(Records)
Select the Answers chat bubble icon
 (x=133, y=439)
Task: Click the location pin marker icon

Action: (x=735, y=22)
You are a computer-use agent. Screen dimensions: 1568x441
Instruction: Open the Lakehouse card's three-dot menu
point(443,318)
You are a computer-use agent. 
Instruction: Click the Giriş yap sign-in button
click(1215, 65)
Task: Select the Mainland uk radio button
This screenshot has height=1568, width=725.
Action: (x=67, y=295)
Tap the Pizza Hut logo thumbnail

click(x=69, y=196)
(End Records)
** Task objective **
In the entries above, find the line containing "Instruction: Click the". Set down that line and every line after it through the last one, exactly and alone.

** Written answer **
Instruction: Click the Giriş yap sign-in button
click(1215, 65)
Task: Select the Mainland uk radio button
This screenshot has height=1568, width=725.
Action: (x=67, y=295)
Tap the Pizza Hut logo thumbnail

click(x=69, y=196)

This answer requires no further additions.